Tags intermediate guide pyspark dataframe-platform

PySpark is the Python API for Apache Spark, providing distributed analytics through both SQL and DataFrame interfaces. BenchBox now supports PySpark in dual execution modes:

SQL mode (new): benchbox run --platform pyspark --mode sql ...
DataFrame mode (existing): benchbox run --platform pyspark-df ...

Overview¶

Attribute	Value
CLI Names	`pyspark` (SQL) / `pyspark-df` (DataFrame)
Families	SQL (PlatformAdapter) / Expression (DataFrame)
Execution	Lazy, distributed
Best For	Large datasets, distributed processing, Spark infrastructure
Min Version	3.5.0 (Java 17/21 required)

Execution Modes¶

Mode	CLI	Default	Description
SQL	`benchbox run --platform pyspark --mode sql ...`	❌	Spark SQL adapter backed by the shared `SparkSessionManager`. Ideal when benchmarking SQL dialect compatibility or comparing against other SQL engines.
DataFrame	`benchbox run --platform pyspark-df ...` or `--platform pyspark --mode dataframe`	✅	Expression-family adapter that uses PySpark’s DataFrame API for query construction and execution.

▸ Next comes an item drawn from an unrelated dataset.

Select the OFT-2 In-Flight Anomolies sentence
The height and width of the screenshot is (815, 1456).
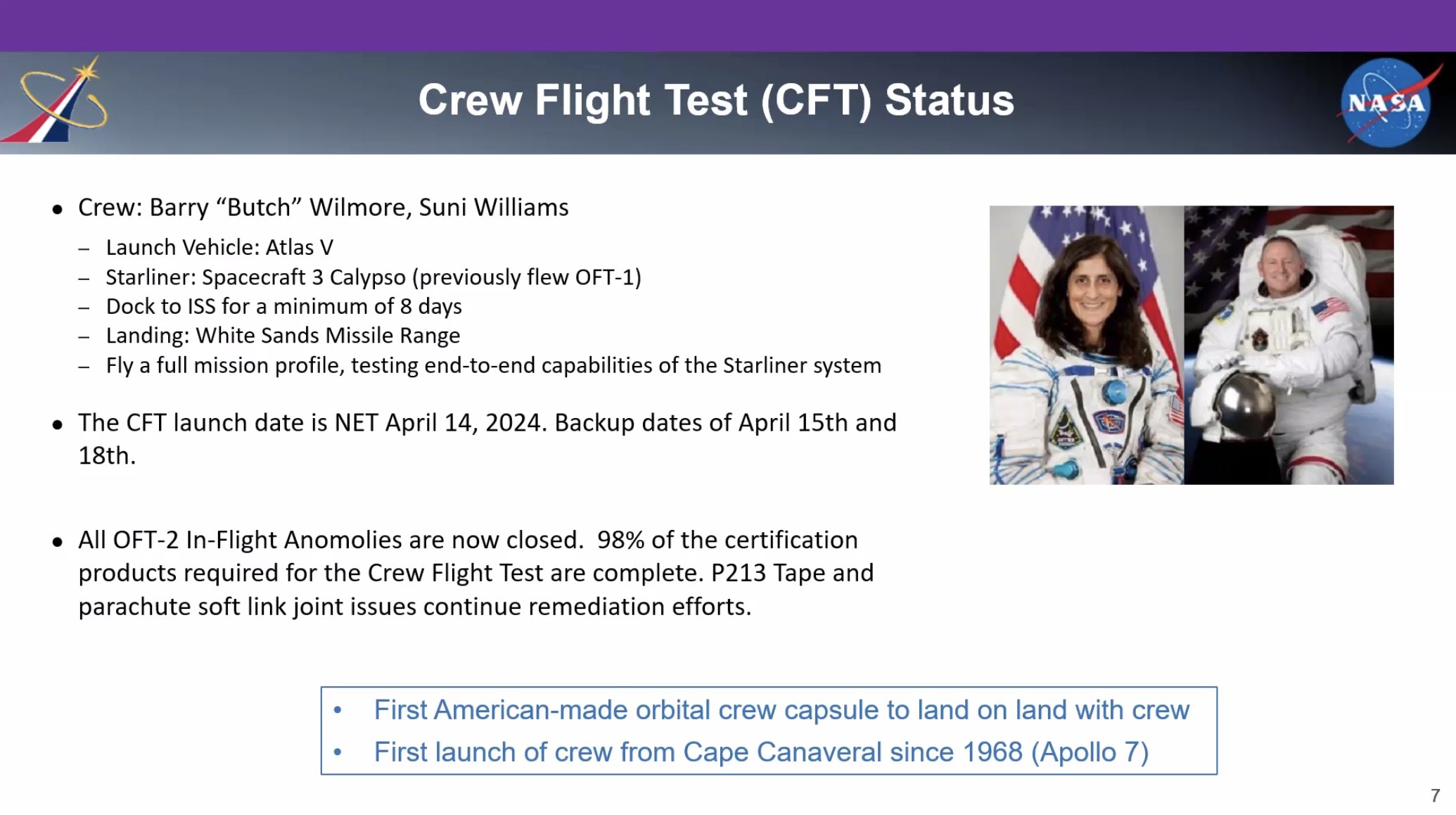tap(331, 541)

BenchBox defaults to DataFrame mode for historical compatibility. Use --mode sql explicitly for PySpark SQL benchmarks or append -df to force DataFrame mode from the CLI.

Features¶

Distributed execution - Scale from local mode to cluster
Lazy evaluation - Catalyst optimizer for query planning
Adaptive Query Execution - Runtime optimization (AQE)
Unified analytics - Same API for batch and streaming
Enterprise ecosystem - Integration with Hadoop, Hive, Delta Lake

Installation¶

# Install PySpark DataFrame support
uv add benchbox --extra dataframe-pyspark

# Or with pip
pip install "benchbox[dataframe-pyspark]"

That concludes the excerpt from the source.